The Case for “Genuine Intelligence”
Or "Why AI isn’t enough when it comes to preventing financial crime"
People like to say that “We don’t like change”. This isn’t accurate. When a new, game changing technology becomes available, it is usually embraced by the hordes of “Early adopters” and closely followed by the “Early Majority”. I think a more accurate statement would be, we do not like gradual change. Anyone who’s ever woken up to find their smartphone has updated itself can attest to this.
This is even more evident when talking about compliance, where most organizations either put off making any changes until some imaginary quarter when they will “have the bandwidth” or want to implement the most advanced machine learning algorithm in the world yesterday.
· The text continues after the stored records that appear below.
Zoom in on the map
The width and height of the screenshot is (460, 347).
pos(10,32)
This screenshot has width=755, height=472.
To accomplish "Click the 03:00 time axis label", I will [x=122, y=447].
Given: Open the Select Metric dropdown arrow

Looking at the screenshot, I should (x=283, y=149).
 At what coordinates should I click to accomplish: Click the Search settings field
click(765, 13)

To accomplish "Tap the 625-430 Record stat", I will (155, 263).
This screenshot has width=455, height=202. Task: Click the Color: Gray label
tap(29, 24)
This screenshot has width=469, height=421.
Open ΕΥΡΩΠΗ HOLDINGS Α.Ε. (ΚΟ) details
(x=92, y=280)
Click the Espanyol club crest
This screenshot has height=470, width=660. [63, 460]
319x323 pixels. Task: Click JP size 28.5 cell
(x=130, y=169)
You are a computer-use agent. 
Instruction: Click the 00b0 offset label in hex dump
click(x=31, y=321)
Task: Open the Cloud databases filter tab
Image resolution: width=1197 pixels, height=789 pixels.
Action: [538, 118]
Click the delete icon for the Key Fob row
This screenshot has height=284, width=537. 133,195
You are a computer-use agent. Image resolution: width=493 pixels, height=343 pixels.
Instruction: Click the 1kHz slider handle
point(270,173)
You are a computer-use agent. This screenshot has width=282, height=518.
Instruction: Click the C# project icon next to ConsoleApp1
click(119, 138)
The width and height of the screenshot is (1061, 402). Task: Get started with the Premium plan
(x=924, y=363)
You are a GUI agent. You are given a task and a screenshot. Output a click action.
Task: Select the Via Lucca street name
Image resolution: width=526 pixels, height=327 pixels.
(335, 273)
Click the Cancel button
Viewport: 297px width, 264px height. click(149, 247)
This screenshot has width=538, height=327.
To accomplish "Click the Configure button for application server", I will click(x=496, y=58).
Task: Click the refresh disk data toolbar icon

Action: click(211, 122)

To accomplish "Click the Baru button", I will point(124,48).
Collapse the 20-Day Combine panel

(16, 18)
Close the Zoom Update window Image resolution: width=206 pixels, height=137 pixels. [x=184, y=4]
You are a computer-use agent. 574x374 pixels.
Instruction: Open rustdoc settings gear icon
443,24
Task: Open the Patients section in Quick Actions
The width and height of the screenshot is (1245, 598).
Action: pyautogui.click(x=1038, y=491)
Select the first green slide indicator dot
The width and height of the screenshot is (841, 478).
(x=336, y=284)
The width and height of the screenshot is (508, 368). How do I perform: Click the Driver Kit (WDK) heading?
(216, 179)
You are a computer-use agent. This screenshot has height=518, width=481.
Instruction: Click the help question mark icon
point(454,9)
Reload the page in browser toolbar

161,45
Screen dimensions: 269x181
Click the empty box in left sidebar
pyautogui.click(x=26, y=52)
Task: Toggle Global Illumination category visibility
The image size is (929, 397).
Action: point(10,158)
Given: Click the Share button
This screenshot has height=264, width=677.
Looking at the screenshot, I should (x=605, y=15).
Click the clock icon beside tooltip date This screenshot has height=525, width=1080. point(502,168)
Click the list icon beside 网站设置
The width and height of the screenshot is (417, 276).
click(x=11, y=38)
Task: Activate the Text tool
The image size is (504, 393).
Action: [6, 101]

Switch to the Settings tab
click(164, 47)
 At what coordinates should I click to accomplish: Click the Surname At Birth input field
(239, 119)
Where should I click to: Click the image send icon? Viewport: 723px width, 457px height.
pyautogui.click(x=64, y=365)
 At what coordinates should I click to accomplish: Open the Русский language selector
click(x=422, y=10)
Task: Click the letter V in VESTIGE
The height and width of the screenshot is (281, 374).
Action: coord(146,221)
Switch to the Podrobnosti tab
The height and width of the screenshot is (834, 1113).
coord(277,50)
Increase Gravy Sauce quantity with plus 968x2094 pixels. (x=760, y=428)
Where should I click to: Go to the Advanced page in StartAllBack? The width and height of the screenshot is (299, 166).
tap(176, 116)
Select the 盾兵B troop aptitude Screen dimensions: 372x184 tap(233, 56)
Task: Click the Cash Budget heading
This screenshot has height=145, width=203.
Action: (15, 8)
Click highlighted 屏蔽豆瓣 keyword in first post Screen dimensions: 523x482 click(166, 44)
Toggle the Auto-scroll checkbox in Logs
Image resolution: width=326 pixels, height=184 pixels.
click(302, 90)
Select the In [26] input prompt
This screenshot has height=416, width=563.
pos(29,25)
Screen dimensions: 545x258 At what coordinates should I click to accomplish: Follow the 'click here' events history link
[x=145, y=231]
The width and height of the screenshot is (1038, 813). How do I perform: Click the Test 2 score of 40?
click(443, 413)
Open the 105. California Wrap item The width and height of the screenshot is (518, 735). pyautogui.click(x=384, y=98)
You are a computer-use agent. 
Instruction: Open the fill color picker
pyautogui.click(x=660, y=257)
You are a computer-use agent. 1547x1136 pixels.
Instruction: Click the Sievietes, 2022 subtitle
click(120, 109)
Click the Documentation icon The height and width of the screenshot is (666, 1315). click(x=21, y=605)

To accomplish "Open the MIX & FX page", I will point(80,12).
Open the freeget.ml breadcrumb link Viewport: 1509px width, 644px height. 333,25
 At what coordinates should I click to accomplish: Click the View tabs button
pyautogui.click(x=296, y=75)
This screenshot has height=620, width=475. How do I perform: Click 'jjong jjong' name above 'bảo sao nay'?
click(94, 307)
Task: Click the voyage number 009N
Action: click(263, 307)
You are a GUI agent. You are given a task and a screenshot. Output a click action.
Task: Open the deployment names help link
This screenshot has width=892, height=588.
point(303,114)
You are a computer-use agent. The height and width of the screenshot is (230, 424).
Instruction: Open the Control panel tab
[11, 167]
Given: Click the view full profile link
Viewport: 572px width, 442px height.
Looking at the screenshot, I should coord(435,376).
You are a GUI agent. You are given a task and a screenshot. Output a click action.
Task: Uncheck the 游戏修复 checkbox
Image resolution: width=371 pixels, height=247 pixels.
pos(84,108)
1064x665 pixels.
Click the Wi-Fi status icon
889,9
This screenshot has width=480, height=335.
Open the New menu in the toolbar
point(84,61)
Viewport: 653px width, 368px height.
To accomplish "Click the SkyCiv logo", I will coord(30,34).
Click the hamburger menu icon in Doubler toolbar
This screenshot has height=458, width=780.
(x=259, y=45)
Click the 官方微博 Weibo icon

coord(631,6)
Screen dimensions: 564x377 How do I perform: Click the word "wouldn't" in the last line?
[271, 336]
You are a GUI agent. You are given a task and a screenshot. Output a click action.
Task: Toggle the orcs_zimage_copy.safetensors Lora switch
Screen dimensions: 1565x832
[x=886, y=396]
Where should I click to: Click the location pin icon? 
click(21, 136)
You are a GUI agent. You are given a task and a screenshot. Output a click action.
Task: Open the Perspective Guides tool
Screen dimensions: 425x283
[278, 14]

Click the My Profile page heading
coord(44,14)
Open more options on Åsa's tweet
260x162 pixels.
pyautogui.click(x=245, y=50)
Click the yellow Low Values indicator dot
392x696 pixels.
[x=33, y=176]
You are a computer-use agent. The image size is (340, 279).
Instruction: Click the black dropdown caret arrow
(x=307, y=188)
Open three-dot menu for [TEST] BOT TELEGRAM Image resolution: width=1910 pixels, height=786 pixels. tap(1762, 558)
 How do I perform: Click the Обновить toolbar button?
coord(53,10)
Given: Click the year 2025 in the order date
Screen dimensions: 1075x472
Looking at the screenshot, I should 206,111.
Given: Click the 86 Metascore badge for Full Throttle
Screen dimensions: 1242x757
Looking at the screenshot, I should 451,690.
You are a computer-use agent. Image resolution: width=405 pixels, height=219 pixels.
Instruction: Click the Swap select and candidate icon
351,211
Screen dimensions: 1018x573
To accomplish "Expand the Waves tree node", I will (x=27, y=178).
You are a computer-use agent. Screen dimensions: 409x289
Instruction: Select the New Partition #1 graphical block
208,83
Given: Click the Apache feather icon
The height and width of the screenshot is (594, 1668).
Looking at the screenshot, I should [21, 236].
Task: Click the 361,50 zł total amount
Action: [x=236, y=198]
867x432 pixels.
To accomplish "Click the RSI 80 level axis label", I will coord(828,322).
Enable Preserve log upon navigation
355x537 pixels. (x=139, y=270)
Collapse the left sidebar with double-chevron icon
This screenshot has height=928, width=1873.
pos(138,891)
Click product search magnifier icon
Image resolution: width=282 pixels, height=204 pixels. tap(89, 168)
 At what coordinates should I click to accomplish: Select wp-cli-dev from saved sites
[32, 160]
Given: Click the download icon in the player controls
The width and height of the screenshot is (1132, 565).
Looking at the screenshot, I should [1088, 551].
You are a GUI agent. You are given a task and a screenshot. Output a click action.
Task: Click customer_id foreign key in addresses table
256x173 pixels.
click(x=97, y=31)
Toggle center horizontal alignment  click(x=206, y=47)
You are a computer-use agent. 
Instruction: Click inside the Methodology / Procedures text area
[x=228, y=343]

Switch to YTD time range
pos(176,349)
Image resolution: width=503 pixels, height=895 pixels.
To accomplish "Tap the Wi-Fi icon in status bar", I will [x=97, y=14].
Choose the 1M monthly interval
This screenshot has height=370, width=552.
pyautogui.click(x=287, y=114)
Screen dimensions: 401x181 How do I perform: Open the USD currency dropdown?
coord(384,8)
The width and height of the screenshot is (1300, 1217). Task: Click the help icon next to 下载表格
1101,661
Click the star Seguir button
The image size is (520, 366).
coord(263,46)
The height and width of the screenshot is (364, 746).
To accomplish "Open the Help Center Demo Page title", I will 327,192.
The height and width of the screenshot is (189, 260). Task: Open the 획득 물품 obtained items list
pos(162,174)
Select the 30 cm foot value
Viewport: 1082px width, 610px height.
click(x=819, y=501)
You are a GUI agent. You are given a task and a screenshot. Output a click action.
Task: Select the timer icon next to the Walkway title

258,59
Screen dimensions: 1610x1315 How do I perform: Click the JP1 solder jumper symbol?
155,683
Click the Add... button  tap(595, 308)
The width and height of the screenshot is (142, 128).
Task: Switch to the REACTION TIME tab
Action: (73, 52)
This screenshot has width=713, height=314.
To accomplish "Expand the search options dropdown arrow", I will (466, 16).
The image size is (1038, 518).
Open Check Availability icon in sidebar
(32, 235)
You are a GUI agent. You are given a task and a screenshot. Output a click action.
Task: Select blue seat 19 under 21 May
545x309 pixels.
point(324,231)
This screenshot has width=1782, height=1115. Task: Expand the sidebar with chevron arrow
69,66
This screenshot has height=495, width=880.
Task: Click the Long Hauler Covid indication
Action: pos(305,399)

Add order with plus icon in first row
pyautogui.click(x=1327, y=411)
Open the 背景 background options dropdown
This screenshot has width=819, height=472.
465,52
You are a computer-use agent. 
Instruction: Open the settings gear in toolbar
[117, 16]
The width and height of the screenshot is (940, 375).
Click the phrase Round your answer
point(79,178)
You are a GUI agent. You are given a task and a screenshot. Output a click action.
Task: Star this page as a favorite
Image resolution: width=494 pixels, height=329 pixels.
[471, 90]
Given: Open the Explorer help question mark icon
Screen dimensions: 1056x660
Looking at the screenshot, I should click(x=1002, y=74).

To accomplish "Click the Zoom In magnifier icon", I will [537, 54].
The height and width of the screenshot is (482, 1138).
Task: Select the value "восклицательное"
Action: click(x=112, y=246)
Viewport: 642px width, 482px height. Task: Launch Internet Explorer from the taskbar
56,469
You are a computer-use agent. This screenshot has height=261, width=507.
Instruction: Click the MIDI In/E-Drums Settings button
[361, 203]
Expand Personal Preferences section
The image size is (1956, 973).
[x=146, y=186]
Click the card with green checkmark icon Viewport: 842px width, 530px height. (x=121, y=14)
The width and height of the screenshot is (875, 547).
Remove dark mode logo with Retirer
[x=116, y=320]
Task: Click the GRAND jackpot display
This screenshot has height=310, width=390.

Unfortunately, both approaches are flawed. Putting off improvements to the efficiency of your operations has a huge cost with no benefit since eventually you’ll have to do it anyway. While jumping head first into a new and untested technology requires large resources and carries with it a high chance of failure.
My view is that the right compliance platform needs to combine elements of the old with elements of the new. On the one hand, a rule-based system for flagging suspicious activity is necessary because this is still the language the regulator speaks, and they are the ones who write the rules. On the other hand, manual processes are inefficient and inaccurate and, as has been proven in many industries, should be replaced by automation.
To properly utilize Machine Learning based detection, the algorithm must be “educated” on what to look for. This is why Clarus uses various techniques to identify suspicious activity, with a rule-based solution serving as the base and a high level of “data labeling” providing the building blocks for using machine learning effectively.
Also, compliance is not a uniform problem and cannot receive a “one size fits all” solution. Any technological solution needs to understand the many money laundering and terrorist financing schemes and the specific risks an organization is subject to. For this reason, at Clarus, the on-boarding process of a new customer, which customizes the platform to their needs, is critical to them successfully getting the most out of our platform.
To sum it all up, while AI and Machine learning are definitely the future of the industry, they are only an engine, and an engine without a steering wheel, brakes, and a well-trained driver, can cause more harm than good.